Discuss and debate the issues that mean the most to you.
One year ago, I had a miscarriage while at work.
I started bleeding on Monday night. This, for those of us with menstrual cycles, is not upsetting. We’re used to it. My normally militant cycle was off and I couldn’t figure out if I was late or early. Having just switched contraceptives and moved continents, I chalked it up to a very confused uterus and stocked up on Midol.
The next morning, I woke up to find I’d bled through pretty much everything in my path. Embarrassed, I tidied up and my boyfriend drove me to work. I was working as a nanny for a very busy family, and their three children were home for summer vacation.
I couldn’t get comfortable all day. Every time I stood up or sat down or breathed deeply, it felt like my ovaries were grinding against each other.
Fortunately, the kids in my care were very active and spent most of each afternoon outside. Once I’d shepherded them to their bikes, I headed for the bathroom. I wasn’t ready for anything like this. I doubt anybody is ever ready.
I’ve been using a Diva Cup for a few years now. It suits me best for a whole host of reasons. Because I was in so much discomfort, I decided to stand up, empty it in the sink and leave it out for a few minutes. I scolded myself for how gross this probably was.
Then I saw you.
After a bit of careful extraction, I had you in my hand. I sat completely still on the edge of the toilet seat, my hands cupping a makeshift bed of toilet paper. I knew I should clean things up, but I was numb to everything but you. I didn’t know what to feel.

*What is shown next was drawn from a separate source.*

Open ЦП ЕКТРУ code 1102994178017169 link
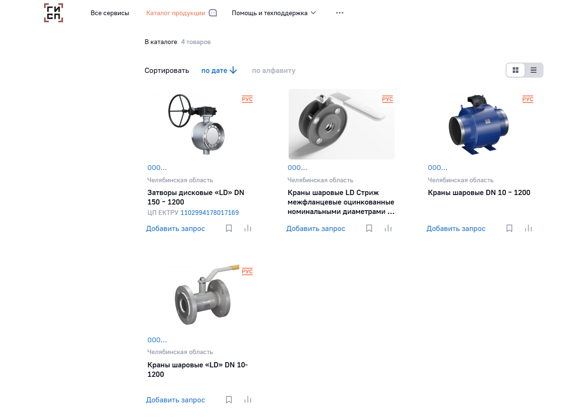 pyautogui.click(x=209, y=213)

Pain, sure. Pain as in the physical discomfort of my body suddenly not being what it was just a little while ago. Pain as in the incredible ability of my mind to think all kinds of things in one instant. Was there relief? Maybe a little in there. Guilt.

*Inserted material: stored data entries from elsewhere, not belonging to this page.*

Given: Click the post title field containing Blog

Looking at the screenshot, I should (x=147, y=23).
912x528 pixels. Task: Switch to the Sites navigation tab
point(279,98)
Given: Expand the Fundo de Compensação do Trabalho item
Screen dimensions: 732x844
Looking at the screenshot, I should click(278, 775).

‘I’m sorry,’ I wanted to tell you, ‘I didn’t know.’
I set you aside as carefully as I could and set to cleaning things up a bit. My hands were sticky, my thighs streaked. And there you were, unable to be anything besides what you were. I didn’t know what to do with you. Could I throw you away? Do people do that? Was I supposed to bury you? I’ve heard of people doing that, but I think their "yous" were bigger.
I didn’t want you to be alone.
I took my cell phone out of my discarded jeans and completely ignored the absurdity of what I was about to do. I took my time to get you in focus. It wasn’t easy -- you were inconceivably small and your toilet paper bed was heavily textured. But there you were.

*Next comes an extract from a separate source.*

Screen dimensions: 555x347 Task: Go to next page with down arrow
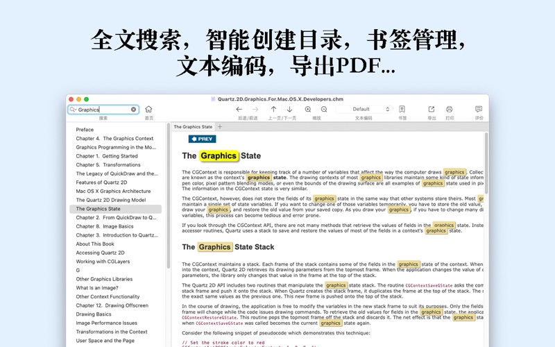289,110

A knock on the door startled me. The kids were back and hungry. I was terrified someone would walk in to the mess and see what I was doing and think I was insane. I turned quickly to head them off and when I turned back you were suddenly gone. You, your papery bed -- gone. Lost in the mess around you.
Just outside the door I heard the sounds of my workplace -- nothing less was expected once I left the room. Nap time was over, playtime had begun and snacks were being demanded of me. My hands slid up to cover my face. Soft, warm tears mixed with the rest and I felt like I’d let you down.
I left work in a haze of uncertainty. What did I do wrong? How long had I been pregnant? Was I supposed to do something now? I bought myself a pack of cigarettes and a bag of Doritos and found myself on the waterfront in the dark, weeping.
I told my boyfriend the next day.
"Did you know? Did you actually want it?" he asks.
‘That could have been anything," a friend says. "Show me the pictures." But I can’t bring myself to show anybody.
I looked at the photos while I searched for medical advice. I looked at the photos when I was in the hospital with an infection two weeks later. And here I am again, a full year later, looking at the photos.
Although the fear and confusion of that moment have since faded, the profound sense of loss lingers very close to the surface and that’s okay. It’s okay to be sad about losing something you didn’t want. It’s natural to be frustrated when your right to a decision was bypassed. It’s perfectly fine not to forget about it.